Hypoxia is a critical problem in intensive Epinephelus coioides aquaculture systems. In the present study, the physiological responses of E. coioides muscle to acute hypoxic stress (DO = 0.6 ± 0.1 mg/L) and reoxygenation (DO = 6.0 ± 0.1 mg/L) were analyzed by transcriptome sequencing (RNA-seq) and quantitative real-time PCR (qRT–PCR). RNA-seq was conducted on the muscle tissues of E. coioides in the hypoxia-tolerant (EMS), hypoxia-sensitive (EMW), and normoxic (CM) groups. Among the three groups, a total of 277 differentially expressed genes (DEGs) were identified. KEGG analysis revealed that the pathways significantly enriched after hypoxic stress are involved in the immune response, glycolysis/gluconeogenesis, energy metabolism, vasodilation and proliferation, cell proliferation, and apoptosis. qRT‒PCR verified that the differentially expressed genes FIH-1, PHD-2, PPARα, BCL-XL, LDH-A, and Flt-1 were significantly upregulated after hypoxic stress and returned to normal levels after reoxygenation, suggesting that these DEGs play important roles in responding to hypoxia treatment.
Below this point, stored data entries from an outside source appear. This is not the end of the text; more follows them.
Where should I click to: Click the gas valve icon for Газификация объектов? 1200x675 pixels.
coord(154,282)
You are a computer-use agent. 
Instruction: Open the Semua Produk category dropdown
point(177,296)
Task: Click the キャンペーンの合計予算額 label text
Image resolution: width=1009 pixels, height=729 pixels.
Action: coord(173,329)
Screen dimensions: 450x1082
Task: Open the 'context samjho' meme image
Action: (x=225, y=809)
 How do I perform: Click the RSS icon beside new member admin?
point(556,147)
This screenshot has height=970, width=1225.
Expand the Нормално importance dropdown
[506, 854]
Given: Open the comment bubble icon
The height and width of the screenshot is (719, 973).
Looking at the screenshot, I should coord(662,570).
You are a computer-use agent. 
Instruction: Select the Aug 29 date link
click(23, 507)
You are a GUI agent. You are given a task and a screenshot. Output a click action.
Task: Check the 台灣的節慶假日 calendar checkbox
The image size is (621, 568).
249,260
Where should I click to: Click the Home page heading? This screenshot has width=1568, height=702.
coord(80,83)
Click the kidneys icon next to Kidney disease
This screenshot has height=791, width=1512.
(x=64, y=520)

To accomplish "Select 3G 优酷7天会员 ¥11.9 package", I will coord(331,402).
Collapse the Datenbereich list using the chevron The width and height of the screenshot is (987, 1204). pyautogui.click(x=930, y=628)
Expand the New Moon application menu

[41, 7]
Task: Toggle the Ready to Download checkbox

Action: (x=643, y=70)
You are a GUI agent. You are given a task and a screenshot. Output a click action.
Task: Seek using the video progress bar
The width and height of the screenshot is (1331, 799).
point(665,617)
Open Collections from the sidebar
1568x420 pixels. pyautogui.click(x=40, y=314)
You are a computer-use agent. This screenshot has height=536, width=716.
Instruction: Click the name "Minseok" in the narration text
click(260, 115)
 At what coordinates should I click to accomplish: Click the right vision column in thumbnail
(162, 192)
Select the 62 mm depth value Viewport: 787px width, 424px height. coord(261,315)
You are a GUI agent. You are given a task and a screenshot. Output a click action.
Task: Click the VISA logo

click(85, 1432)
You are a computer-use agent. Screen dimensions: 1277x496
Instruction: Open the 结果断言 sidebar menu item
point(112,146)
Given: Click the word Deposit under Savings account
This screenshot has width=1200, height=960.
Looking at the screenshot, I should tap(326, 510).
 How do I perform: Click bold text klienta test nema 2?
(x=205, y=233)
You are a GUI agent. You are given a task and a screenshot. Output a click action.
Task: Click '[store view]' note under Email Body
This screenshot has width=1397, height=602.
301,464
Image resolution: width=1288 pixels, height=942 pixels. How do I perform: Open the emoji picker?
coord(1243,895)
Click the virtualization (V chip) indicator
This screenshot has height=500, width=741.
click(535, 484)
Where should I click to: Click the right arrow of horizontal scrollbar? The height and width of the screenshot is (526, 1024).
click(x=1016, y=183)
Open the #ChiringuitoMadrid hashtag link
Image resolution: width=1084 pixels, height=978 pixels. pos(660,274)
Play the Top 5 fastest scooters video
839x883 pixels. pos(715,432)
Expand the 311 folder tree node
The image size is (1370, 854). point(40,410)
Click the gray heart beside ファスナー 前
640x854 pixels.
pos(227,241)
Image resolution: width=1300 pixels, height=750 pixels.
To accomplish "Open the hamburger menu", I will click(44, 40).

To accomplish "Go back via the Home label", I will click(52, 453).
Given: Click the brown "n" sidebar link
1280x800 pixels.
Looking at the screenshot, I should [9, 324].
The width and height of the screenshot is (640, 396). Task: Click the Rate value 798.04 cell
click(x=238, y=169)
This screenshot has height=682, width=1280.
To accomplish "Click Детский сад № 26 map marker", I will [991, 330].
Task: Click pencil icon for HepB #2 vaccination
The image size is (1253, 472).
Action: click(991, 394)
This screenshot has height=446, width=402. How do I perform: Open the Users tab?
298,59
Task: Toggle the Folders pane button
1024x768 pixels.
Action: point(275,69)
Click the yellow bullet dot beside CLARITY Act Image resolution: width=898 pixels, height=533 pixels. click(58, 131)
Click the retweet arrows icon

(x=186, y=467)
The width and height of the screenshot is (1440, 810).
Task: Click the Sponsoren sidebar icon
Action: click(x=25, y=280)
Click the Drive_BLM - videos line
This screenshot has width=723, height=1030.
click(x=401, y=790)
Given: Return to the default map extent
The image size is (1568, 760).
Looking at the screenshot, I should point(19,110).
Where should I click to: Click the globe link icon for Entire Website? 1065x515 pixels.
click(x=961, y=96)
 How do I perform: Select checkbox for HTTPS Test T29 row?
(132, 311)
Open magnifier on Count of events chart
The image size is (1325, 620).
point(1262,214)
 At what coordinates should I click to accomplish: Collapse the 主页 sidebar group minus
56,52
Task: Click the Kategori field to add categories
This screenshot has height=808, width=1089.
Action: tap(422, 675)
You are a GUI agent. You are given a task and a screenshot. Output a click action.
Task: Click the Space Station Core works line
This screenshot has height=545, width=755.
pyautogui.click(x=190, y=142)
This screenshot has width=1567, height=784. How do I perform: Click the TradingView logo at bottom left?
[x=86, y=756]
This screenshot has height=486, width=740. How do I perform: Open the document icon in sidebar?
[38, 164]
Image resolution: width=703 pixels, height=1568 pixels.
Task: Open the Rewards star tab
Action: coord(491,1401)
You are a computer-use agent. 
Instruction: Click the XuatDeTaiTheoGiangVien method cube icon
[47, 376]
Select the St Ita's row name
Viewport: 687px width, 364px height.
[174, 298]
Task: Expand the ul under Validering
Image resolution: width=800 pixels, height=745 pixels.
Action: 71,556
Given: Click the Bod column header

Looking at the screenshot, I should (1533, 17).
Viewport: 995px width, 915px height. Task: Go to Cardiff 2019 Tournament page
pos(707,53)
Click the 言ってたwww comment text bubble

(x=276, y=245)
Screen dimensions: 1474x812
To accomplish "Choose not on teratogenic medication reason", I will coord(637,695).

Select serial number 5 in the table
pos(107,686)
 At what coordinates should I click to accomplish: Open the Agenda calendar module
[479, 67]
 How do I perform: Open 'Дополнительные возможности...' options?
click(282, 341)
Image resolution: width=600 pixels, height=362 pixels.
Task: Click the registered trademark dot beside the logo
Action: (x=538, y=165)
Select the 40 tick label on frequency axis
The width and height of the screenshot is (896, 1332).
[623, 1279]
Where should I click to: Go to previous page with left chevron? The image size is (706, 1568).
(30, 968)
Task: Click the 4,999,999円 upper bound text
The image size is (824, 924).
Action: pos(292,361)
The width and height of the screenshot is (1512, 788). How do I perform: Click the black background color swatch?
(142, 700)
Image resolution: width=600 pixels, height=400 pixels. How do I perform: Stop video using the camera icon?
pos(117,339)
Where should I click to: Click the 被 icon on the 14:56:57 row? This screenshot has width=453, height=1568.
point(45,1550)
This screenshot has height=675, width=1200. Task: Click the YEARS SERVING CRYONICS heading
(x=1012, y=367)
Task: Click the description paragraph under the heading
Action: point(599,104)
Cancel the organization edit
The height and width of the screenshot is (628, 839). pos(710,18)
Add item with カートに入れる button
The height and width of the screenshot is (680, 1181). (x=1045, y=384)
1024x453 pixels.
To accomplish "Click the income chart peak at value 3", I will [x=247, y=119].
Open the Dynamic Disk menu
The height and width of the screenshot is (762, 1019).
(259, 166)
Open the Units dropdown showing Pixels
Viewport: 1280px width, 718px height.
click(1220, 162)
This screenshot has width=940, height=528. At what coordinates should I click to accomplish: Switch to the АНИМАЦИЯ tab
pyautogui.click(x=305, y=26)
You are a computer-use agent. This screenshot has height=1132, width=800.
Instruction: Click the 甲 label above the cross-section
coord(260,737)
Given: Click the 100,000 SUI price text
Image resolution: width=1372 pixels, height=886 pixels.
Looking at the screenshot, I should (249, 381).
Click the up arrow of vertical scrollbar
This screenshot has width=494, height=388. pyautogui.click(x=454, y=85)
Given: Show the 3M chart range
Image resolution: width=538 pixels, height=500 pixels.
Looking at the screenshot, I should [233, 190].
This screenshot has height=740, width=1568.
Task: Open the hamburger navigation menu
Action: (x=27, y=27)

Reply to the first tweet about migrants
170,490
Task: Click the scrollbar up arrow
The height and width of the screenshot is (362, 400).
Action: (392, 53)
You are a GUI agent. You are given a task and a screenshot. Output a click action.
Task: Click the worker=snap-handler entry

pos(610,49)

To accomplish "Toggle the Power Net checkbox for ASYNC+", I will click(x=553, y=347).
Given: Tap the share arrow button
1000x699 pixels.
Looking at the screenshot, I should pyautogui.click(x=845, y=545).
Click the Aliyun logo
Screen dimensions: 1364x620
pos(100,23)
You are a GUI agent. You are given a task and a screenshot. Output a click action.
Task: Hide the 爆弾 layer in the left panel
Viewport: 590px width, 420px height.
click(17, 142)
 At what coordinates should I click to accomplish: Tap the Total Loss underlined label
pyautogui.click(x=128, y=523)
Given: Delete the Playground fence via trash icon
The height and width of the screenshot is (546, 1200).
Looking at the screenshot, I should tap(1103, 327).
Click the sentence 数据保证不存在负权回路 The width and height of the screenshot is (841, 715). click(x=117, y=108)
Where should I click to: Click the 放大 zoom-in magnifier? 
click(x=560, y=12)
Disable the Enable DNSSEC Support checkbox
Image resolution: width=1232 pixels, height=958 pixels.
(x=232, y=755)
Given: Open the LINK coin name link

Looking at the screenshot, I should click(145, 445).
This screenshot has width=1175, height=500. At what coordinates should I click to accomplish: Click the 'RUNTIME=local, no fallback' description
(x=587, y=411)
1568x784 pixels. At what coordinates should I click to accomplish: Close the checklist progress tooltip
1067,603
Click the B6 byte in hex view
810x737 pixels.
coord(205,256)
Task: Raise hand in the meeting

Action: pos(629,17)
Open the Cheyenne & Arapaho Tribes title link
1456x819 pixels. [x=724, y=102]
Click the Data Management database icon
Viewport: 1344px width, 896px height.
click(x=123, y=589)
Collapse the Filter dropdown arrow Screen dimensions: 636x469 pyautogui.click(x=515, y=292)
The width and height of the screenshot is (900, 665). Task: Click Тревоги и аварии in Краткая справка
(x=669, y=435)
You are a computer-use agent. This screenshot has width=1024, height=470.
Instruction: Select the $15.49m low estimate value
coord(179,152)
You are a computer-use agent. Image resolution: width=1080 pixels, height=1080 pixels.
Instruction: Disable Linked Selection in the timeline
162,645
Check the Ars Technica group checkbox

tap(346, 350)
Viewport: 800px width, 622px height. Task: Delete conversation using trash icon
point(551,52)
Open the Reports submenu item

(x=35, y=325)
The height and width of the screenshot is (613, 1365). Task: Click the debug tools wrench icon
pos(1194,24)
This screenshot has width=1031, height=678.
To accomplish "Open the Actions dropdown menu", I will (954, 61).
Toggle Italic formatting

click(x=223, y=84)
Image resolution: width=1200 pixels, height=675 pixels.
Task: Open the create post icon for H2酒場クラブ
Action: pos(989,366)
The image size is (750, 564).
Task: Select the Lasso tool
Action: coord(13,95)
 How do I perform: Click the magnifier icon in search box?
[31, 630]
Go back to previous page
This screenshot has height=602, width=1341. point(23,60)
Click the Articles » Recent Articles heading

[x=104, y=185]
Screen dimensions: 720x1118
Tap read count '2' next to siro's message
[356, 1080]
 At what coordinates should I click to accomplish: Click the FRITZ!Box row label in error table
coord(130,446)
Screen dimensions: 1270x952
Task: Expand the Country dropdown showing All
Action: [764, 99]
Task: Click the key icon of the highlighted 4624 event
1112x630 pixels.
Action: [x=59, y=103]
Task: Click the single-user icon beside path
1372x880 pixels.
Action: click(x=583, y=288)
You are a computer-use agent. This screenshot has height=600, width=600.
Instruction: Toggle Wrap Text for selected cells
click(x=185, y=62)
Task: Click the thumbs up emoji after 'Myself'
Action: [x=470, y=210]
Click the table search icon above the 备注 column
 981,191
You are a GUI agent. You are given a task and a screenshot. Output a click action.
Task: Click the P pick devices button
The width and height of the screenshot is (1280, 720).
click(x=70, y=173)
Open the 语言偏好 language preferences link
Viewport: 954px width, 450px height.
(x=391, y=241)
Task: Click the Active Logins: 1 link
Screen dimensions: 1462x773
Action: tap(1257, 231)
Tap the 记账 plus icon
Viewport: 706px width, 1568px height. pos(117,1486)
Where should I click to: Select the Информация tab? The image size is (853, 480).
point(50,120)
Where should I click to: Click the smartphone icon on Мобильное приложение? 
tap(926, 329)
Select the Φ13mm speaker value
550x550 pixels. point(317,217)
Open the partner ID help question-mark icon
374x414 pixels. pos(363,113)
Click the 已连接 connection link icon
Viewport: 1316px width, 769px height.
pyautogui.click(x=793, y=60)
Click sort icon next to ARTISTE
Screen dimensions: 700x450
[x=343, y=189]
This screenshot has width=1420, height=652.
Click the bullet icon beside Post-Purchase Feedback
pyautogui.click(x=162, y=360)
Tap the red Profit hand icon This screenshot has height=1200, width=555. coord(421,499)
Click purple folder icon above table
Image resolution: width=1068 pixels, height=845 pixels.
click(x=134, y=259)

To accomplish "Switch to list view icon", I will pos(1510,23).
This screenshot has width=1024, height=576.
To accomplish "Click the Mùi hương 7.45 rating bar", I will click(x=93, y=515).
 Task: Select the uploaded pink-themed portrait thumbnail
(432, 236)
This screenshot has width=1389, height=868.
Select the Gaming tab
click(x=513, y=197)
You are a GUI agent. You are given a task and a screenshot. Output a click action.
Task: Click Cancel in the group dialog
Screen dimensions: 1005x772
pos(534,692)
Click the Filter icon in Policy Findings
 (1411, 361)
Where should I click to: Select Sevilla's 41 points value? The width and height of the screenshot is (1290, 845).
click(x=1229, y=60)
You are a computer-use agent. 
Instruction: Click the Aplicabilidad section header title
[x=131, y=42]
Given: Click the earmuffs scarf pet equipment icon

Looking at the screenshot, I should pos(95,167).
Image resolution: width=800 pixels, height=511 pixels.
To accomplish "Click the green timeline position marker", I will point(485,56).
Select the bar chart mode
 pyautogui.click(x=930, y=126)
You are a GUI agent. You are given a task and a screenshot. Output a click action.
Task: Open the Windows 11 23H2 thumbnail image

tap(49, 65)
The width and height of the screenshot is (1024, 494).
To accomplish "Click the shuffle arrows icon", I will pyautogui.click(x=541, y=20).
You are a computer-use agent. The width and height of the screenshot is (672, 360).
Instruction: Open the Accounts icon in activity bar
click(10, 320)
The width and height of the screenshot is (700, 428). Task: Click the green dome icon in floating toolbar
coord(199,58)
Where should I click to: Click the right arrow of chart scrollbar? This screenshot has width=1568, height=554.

In addition, the HIF-1 signaling pathway was also activated under hypoxic stress, and qRT‒PCR confirmed that the expression level of HIF-1α was significantly elevated under acute hypoxic stress, indicating that the HIF-1 signaling pathway is the central pathway in the E. coioides hypoxic response mechanism and activates other related pathways to adapt to hypoxic stress. These pathways jointly regulate energy metabolism, substance synthesis, blood vessel proliferation, cell proliferation, and differentiation and prolong survival time. These results provide ideas for understanding physiological regulation after hypoxic stress and reoxygenation and provide basic insights for the future breeding of hypoxia-tolerant E. coioides.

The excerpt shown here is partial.